- **Assignment**: The stretch wanted below opens at the line containing "Click the 金舟 app logo icon" and closes at the line containing "Choose Tablix Properties". Please return it exactly, with no other lines.

*** Task material Section Begins ***

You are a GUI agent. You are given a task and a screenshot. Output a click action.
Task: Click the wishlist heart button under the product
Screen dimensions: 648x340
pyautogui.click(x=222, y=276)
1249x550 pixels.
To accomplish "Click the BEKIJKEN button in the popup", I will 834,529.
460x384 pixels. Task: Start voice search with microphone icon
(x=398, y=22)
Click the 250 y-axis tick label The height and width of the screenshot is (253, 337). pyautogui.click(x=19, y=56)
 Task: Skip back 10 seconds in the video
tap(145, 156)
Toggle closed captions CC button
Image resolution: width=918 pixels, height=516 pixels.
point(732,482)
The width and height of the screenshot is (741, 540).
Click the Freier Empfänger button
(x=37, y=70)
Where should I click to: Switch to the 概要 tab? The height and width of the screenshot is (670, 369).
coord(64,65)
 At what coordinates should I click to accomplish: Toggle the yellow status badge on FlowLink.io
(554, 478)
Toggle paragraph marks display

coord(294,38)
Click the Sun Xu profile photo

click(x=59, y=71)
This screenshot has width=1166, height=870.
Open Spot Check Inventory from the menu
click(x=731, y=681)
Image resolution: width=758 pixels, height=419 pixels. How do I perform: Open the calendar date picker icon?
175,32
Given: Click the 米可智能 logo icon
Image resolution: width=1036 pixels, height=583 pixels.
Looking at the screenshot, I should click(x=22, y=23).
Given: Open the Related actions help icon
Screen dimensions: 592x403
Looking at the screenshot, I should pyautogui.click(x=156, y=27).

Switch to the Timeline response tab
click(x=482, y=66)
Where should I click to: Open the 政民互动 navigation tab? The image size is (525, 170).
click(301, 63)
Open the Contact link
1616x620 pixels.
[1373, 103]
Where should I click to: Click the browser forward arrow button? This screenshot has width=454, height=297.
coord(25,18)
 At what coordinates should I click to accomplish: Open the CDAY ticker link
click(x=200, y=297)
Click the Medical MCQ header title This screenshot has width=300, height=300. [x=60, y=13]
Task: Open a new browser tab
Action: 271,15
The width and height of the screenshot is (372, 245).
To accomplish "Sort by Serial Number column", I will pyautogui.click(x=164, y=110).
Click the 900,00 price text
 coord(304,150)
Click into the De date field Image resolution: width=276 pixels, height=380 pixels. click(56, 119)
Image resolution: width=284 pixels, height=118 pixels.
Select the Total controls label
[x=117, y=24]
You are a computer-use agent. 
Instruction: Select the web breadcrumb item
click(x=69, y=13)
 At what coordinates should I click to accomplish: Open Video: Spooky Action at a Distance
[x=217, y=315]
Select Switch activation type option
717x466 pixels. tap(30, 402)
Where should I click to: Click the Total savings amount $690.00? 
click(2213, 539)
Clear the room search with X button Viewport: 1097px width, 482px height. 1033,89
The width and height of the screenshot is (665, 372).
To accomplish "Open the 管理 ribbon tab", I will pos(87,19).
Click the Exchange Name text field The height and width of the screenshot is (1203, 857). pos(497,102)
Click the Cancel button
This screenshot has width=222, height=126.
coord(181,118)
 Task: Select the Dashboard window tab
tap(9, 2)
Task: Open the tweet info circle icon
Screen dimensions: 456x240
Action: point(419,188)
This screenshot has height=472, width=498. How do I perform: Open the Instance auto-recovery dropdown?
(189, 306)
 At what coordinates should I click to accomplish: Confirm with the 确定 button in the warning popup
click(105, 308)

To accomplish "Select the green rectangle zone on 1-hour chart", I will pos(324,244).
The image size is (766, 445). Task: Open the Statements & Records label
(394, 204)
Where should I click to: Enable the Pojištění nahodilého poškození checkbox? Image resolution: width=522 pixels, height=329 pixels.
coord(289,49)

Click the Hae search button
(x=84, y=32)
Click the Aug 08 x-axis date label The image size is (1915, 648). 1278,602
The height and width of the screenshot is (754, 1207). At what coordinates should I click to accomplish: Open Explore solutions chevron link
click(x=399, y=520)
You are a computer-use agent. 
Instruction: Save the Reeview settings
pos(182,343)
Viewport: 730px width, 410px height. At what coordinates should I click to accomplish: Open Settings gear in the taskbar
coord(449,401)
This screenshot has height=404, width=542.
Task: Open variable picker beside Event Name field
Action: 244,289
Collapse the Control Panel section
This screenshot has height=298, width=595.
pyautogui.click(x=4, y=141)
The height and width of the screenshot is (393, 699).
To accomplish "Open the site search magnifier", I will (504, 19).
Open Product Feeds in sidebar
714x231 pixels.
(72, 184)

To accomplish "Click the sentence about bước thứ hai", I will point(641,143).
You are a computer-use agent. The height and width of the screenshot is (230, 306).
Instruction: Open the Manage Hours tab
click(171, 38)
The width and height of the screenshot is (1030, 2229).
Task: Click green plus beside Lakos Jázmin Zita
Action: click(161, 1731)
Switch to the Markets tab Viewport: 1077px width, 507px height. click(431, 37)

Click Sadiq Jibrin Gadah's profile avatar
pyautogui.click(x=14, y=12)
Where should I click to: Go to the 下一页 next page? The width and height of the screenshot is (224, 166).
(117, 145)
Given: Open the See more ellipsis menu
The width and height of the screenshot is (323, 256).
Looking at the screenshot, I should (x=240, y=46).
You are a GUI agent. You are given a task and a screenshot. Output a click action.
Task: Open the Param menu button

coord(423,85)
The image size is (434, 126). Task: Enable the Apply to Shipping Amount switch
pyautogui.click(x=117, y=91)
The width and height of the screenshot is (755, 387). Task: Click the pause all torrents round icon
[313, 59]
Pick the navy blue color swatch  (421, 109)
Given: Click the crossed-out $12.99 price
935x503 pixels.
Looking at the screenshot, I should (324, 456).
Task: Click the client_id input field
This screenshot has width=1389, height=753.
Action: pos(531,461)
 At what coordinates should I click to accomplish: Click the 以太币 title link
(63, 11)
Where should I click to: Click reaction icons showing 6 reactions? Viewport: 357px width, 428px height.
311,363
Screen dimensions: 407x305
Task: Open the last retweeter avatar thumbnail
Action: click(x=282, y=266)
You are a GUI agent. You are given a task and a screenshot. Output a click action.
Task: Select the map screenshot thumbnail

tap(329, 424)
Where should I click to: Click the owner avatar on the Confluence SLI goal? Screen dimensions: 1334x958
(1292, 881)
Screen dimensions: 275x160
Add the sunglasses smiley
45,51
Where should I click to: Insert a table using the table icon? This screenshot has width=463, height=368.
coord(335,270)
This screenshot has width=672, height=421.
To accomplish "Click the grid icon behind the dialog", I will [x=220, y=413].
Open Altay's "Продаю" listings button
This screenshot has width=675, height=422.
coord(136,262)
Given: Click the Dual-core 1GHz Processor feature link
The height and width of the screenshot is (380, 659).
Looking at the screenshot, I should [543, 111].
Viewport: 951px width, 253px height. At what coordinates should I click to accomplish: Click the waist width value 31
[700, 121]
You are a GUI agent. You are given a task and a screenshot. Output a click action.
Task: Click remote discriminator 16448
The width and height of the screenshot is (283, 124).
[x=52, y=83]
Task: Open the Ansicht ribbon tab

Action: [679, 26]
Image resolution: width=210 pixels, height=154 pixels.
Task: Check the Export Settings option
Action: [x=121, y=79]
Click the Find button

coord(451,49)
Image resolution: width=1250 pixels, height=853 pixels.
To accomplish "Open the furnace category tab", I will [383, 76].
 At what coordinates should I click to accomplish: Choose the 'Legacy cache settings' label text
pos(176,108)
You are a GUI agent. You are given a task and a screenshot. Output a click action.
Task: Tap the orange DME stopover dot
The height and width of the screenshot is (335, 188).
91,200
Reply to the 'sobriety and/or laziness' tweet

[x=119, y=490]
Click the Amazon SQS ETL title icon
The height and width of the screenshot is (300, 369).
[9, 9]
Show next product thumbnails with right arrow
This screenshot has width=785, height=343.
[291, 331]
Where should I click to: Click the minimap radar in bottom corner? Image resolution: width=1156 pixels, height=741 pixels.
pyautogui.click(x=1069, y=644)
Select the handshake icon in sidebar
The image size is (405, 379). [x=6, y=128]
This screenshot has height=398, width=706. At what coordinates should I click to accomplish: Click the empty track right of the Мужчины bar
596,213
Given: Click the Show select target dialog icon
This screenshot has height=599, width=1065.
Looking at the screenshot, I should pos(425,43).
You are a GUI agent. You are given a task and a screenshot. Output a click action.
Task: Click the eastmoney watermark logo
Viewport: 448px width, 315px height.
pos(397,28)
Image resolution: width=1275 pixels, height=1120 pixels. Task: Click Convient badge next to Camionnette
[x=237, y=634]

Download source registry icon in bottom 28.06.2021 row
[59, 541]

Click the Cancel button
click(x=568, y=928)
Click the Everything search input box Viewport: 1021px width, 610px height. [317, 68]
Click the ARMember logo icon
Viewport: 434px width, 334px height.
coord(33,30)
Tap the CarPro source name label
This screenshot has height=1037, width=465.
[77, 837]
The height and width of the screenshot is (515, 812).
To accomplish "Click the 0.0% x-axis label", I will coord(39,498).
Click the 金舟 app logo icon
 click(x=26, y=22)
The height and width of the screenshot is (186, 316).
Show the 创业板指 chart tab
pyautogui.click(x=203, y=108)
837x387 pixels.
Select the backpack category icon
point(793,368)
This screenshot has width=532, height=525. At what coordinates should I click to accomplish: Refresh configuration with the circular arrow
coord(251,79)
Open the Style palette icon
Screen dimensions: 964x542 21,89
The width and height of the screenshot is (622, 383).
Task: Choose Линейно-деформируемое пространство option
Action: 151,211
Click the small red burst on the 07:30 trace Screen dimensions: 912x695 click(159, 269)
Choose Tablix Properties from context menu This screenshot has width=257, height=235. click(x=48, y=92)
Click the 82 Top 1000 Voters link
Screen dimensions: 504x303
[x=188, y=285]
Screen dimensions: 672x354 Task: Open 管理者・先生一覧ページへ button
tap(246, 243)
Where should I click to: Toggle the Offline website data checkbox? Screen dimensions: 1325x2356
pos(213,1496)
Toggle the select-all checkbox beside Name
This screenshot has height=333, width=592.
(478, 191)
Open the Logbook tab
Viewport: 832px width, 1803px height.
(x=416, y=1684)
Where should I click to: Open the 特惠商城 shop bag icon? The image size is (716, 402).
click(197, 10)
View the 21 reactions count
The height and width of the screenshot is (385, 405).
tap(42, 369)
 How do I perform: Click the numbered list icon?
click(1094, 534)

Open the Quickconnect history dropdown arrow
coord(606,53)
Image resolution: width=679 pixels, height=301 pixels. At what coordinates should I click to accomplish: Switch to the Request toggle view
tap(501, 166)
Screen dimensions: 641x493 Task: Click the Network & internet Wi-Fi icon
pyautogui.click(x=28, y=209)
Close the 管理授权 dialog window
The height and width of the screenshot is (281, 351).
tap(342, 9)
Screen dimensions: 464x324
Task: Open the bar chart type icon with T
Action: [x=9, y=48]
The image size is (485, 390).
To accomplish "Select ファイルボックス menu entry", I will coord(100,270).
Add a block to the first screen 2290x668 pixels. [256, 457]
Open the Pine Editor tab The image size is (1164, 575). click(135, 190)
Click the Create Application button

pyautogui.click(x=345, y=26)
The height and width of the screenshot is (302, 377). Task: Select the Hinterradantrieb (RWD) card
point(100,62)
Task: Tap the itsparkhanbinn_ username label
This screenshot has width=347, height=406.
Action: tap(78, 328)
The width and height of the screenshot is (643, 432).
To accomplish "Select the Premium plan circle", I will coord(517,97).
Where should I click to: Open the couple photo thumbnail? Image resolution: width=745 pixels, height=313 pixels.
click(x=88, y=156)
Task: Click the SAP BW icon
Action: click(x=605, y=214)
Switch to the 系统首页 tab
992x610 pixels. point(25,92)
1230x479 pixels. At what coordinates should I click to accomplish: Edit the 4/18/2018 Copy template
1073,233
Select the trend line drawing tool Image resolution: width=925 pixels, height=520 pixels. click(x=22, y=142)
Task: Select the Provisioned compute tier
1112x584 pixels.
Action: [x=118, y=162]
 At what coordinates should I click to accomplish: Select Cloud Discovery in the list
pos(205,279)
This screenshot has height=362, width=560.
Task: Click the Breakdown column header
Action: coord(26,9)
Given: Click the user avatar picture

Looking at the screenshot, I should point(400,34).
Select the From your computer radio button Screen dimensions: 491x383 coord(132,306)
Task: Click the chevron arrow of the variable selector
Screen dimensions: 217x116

*** Task material Section Ends ***

- **Written answer**:
Click the 金舟 app logo icon
 click(x=26, y=22)
The height and width of the screenshot is (186, 316).
Show the 创业板指 chart tab
pyautogui.click(x=203, y=108)
837x387 pixels.
Select the backpack category icon
point(793,368)
This screenshot has width=532, height=525. At what coordinates should I click to accomplish: Refresh configuration with the circular arrow
coord(251,79)
Open the Style palette icon
Screen dimensions: 964x542 21,89
The width and height of the screenshot is (622, 383).
Task: Choose Линейно-деформируемое пространство option
Action: 151,211
Click the small red burst on the 07:30 trace Screen dimensions: 912x695 click(159, 269)
Choose Tablix Properties from context menu This screenshot has width=257, height=235. click(x=48, y=92)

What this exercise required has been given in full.